Q70 Chris White: That is clearly quite a wide-ranging strategy. Will you be producing a report at some time to say where you have got to with the range of issues you are going to be looking at?

Mark Lowcock: Yes, we will do that. We will report on a quarterly basis to ICAI on how we are doing on implementing their recommendations. This is going to have longlasting effects on the work of the Department, a lot of which will play out over a period of time. For example, getting to the point where we have finalised a strategy in every country where we need one on anticorruption is going to take us a period of time. We have set out that timetable. My expectation is we will learn from the first and that will inform the second phase of anticorruption strategies. We will learn from implementation. As I said earlier, this is a big set of changes; I do not anticipate a moment arising at which we will have solved the problem. This is a permanent shift in our work that will be with us for a long time. But we will certainly report regularly on how we are getting on.

Q71 Mr Gyimah: In response to your comment about appreciating the need to raise the temperature on the corruption issue, I noticed that one of the things ICAI did was strongly criticise your ability to monitor the corruption risk of aid given to delivery partners. What measures are you taking to address this?

Mark Lowcock: One of the recommendations ICAI have made to us is that we first need a different set of internal processes and products to supervise our delivery partners. Secondly, we need more people with different skills across the organisation to do that supervision. We have streams of work on both of those. On the second, we have a hiring strategy: within the 2.2% of the Department’s budget that is available to pay for the work and staff of the Department, we need more people with skills in public financial management and programme management to supervise the delivery partners at the country level to check that they are delivering what they are supposed to be delivering with good value for money, that their procurement is clean and that they are managing their own risks. We need a lot of extra people in that space.

In terms of the products, we have quite a lot of work streams going on there. For example, we are in a dialogue with the National Fraud Authority about whether we can learn things from their approach to dealing with fraud in the UK for our programmes. We have commissioned some work from the Centre for Counter Fraud Studies at the University of Portsmouth to help us look at particular ways in which we channel aid to have better processes for managing the risk to each of those. We are also in a dialogue with a number of other major development organisations to see what more we can learn from them. There is quite a lot going on there, and it is in those two broad streams I referred to.

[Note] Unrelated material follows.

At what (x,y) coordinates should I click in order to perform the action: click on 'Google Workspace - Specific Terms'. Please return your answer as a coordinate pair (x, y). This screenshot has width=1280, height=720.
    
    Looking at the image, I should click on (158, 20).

Q72 Mr Gyimah: Thank you. Am I right in thinking you produce fiduciary risk reports, and can the Committee see the reports that you produce?

Mark Lowcock: I am sure we would be very happy to let the Committee see all those documents on a private basis. Mr Ward gave you a good explanation for why I am not in favour of publishing them. I am not in the business of tipping off people who would like to defraud us with additional information that would help them, for obvious reasons. But I am very happy to explore exactly what set of information we can give to the Committee.

There is just one caveat I would like to put on the record that might limit exactly what we do. We finance the City of London Police and Metropolitan Police units that try to deal with bribery cases overseas in developing countries, and corruption, in which British citizens-or people for whom the British legal system has recourse-are involved. There are sometimes particular cases or issues in some of that work that it would not be appropriate for us to give a broad circulation to, even possibly to the Committee, for reasons to do with the legal process. That is the only caveat I can think of that would constrain what we would be happy to give the Committee privately.

Mr Gyimah: It would be great to see those reports privately if we could, Mr Chairman.

Q73 Chair: Yes, thank you very much. We mentioned with Mr Ward, and you mentioned, the Health Programme in Zimbabwe, so I think there is agreement that this was very important and effective. Although you have said you believe it was value for money in the sense it reached a lot of people and delivered a lot of measurable results, the Commission in their report say that DFID is paying over the odds for its implementing partners’ overheads and administrative costs in Zimbabwe. I recall that, when the Committee were looking into this, the NGOs were complaining that the bureaucracy was quite expensive for them-the compliance costs of avoiding diversion of funds to the Government. That being the case, what action will you take to deal with this?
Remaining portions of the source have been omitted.